**Kaynaktan alıntı**
===============

Başörtüsü günümüzde pek çok tartışmaya neden olan üç kelime: tesettür, türban ve kadın… Her ağızdan farklı bir yorum çıkıyor bu kelimelerle ilgili.. Tesettür ve türban için çağdışı ifadeleri ve bu ikisinin kadının özgürlüğünü kısıtladığı hakkındaki pek çok yorumlar… işte bu ortamda ben de meseleyi farklı bir zaviyeden görmemizi istedim. Tesettür, türban ve bu iki kavramın kadınla ilişkisi nedir? Bu soruyu cevaplayarak işe başlayalım.
Tesettür kelimesi Arapça kökenli bir kelime olup örtünme anlamına gelmektedir haliyle anadan üryan doğan insanoğlunun örtünmeye ve giyinmeye olan ihtiyacı ile ortaya çıkmış bir kavramdır. Nitekim tesettür denilince akla daha çok kadınların örtünmesi gelmektedir. Bunun nedeni kadınların örtünmesi gereken uzuvların erkeklerinkine oranla oldukça fazla olmasıdır. Bazı kadınların bunu bir kısıtlama ve modernizme aykırı bir fiil olarak görüp kendi tabirleriyle cüretkârca ve özgürce güzelliklerini sergilemelerine karşın işin aslı sanıldığı gibi değildir. Aynı zamanda Kur’anı Kerim’de bizlere verilen bir emir olan örtünme kadınlar için bir kısıtlama gibi görünmesine rağmen aslında onların korunmasını, günlük ve sosyal hayatta daha rahat ve özgür hareket etmesini sağlayan bir düzenlemedir. Peki nasıl?
Kadın zarif yaratılışlı bir varlıktır. Her ne kadar sosyal alanda erkeklerle eşit haklara sahip olsa da fiziksel anlamda eşit olamaz. Kadınların zarif yaratılışı erkeklere hitap edecek, onlara hoş gelecek şekildedir. Bir kadının zinetlerini göstererek sokakta tek başına salınarak gezmesi, sokağın ortasında ağzı sonuna kadar açık ve sahipsiz bırakılan bir kese altının durumu gibidir. Görenlerin zihnini bulandırabilir ve farklı düşüncelere sevk edebilir. Hatta zaten sütü bozuk diye tabir edilen ahlaksız insanların kötü bir fiili gerçekleştirmesine yol açabilir. Essebebu kel fail (sebep olan yapan gibidir) sırrınca hem erkek hem de onu günaha sevk eden kadın günaha girecektir. Bu tür bir durumda bakışlardan, söylenen söz ve yapılan hareketlerden rahatsız olmak istemeyen bir kadının örtünmeye dikkat etmesi gerekir. Peki örtünme nasıl olmalıdır? Bütün vücudu saran uzun bir elbise giymek yeterli midir?

===============

**Veri satırları**
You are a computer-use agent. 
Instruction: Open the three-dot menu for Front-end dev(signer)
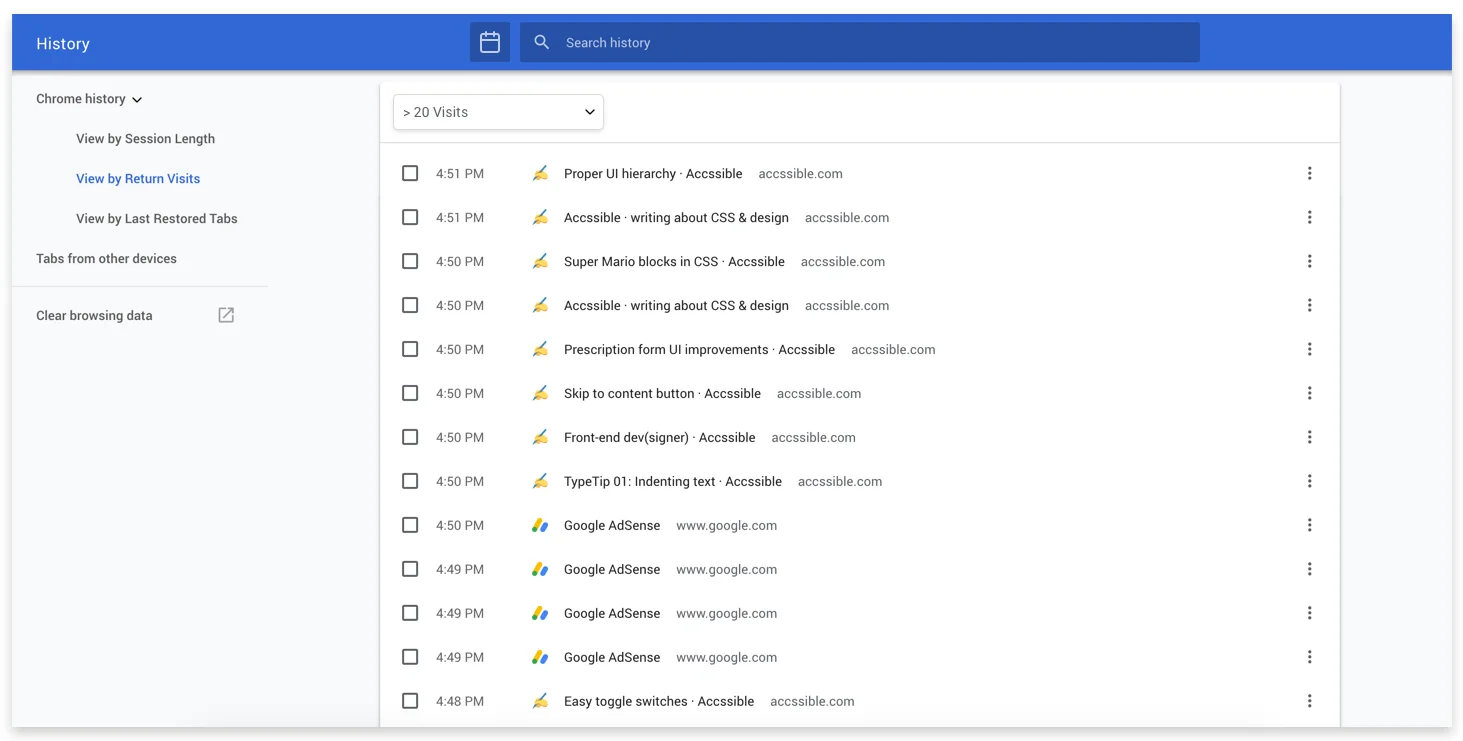click(x=1310, y=437)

===============

**Yönerge ve koşullar**
Tesettür üzerine yazılan metne göre tesettür kelimesi hangi dilden gelir ve ne anlama gelir?

**Yanıt**
Tesettür Arapça kökenli bir kelimedir ve örtünme anlamına gelir.